Your goal: Check every line of the entries below for "will", and copy the lines that have it.

── Source information ──

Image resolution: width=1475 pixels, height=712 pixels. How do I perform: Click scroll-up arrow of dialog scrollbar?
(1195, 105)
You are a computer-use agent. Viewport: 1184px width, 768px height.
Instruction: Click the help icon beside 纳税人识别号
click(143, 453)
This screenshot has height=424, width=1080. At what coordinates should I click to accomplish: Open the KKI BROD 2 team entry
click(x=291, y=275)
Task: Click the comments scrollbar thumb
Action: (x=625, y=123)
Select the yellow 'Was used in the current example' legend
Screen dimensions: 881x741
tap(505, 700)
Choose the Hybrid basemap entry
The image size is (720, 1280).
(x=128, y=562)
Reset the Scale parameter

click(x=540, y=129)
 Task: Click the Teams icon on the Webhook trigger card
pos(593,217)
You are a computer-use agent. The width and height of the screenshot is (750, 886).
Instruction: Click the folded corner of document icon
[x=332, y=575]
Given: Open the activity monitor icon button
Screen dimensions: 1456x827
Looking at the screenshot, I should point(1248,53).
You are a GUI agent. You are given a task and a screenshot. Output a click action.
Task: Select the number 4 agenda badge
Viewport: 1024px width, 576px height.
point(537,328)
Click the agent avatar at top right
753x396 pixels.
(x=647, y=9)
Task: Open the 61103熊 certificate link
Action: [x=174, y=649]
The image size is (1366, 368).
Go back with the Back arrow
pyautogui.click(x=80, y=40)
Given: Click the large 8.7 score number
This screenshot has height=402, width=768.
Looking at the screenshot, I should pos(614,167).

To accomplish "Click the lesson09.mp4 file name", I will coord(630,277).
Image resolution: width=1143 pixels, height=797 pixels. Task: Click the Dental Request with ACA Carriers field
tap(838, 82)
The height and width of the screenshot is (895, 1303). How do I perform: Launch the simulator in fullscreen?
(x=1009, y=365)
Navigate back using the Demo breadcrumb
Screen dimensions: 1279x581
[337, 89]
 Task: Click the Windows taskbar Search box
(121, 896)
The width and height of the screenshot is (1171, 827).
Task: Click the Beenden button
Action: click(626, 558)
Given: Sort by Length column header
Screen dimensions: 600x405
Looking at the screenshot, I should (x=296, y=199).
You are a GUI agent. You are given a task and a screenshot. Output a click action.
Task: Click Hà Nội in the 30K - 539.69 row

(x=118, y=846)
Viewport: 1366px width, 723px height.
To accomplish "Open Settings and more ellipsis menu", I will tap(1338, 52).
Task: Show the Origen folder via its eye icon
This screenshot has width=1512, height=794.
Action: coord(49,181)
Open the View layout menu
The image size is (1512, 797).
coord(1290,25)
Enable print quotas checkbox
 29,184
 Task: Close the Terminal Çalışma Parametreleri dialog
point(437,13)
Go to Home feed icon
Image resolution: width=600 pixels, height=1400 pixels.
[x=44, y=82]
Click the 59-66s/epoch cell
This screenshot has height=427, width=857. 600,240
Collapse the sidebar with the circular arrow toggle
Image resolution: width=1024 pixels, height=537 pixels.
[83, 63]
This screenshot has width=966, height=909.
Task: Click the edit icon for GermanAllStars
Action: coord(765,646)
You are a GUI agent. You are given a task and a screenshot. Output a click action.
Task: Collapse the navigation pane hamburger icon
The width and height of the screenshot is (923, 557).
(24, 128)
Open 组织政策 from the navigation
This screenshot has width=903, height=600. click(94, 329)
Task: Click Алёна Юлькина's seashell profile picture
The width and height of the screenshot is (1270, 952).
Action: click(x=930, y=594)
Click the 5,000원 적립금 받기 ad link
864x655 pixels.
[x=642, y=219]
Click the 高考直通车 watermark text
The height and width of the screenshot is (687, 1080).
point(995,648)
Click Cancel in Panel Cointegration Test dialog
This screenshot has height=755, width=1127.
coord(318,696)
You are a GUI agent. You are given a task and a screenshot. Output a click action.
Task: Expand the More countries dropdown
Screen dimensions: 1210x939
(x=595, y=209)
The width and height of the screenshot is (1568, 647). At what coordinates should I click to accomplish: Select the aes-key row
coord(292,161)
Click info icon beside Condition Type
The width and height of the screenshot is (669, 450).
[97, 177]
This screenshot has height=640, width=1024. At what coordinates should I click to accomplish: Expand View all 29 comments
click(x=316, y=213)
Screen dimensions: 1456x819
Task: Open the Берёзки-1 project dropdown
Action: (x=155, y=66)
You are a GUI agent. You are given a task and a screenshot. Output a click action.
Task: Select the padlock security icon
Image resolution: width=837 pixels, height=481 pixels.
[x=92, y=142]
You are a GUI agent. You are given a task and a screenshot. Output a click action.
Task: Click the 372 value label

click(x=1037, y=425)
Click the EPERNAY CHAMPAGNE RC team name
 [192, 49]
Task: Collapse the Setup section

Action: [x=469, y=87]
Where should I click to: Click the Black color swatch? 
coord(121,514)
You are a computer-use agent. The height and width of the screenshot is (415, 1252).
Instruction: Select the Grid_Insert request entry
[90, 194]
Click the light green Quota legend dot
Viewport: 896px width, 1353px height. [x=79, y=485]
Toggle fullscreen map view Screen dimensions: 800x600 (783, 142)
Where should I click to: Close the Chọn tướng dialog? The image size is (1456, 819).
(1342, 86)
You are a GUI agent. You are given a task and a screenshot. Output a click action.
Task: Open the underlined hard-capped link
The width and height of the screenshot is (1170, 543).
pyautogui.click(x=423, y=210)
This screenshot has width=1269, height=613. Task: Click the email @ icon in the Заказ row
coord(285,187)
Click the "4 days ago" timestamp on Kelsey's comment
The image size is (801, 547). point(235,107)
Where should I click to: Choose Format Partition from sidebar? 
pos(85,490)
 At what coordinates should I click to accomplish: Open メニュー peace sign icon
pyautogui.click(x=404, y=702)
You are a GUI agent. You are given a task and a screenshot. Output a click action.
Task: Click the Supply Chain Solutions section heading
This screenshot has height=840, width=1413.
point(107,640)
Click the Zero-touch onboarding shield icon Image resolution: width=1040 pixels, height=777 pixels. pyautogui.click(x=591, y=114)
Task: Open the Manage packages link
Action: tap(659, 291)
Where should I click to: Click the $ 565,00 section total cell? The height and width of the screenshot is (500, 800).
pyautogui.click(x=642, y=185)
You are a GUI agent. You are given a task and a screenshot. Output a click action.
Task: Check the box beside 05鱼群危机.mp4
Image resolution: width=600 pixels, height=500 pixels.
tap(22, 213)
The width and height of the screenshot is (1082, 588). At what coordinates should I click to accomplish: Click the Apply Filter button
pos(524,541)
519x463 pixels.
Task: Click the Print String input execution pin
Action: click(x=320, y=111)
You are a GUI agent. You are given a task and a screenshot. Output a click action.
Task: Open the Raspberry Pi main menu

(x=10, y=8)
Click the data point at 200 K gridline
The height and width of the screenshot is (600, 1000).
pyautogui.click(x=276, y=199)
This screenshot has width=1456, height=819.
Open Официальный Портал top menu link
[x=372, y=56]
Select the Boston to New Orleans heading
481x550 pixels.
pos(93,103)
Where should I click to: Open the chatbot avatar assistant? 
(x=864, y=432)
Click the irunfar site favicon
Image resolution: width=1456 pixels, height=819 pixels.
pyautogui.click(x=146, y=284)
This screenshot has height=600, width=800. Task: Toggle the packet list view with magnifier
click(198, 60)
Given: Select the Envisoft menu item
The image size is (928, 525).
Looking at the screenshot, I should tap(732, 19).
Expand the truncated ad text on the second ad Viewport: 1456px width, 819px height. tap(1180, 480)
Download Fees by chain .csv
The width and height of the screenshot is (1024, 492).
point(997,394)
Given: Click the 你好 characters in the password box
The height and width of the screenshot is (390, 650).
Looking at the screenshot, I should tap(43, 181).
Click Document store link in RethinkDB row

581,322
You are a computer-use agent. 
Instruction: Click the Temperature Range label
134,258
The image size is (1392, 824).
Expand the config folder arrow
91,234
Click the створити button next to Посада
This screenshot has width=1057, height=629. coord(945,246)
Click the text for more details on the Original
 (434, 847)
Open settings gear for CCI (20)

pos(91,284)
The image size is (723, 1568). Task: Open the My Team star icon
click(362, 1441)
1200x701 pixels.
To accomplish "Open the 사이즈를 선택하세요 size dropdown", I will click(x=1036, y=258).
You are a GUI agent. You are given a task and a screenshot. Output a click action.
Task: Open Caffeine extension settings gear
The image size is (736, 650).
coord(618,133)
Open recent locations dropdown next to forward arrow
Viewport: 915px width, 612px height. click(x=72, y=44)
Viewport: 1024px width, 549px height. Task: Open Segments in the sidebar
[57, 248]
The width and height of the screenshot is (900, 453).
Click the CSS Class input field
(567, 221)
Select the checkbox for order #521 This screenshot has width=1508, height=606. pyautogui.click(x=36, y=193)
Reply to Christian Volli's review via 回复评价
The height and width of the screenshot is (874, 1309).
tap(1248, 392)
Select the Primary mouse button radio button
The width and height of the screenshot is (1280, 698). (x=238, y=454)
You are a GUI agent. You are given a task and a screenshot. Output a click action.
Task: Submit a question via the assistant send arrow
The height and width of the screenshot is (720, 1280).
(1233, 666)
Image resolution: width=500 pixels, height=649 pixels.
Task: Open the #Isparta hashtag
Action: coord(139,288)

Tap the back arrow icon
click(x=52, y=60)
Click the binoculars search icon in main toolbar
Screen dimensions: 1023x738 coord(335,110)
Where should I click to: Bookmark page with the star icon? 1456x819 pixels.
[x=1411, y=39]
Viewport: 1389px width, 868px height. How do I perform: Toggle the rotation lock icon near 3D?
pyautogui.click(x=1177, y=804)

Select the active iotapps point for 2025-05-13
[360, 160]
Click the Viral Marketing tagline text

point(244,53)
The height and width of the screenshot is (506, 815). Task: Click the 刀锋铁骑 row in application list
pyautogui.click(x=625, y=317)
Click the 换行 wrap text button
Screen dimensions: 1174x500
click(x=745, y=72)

───

Answer section:
To accomplish "Click the lesson09.mp4 file name", I will coord(630,277).
To accomplish "Open Settings and more ellipsis menu", I will tap(1338, 52).
To accomplish "Open the 사이즈를 선택하세요 size dropdown", I will click(x=1036, y=258).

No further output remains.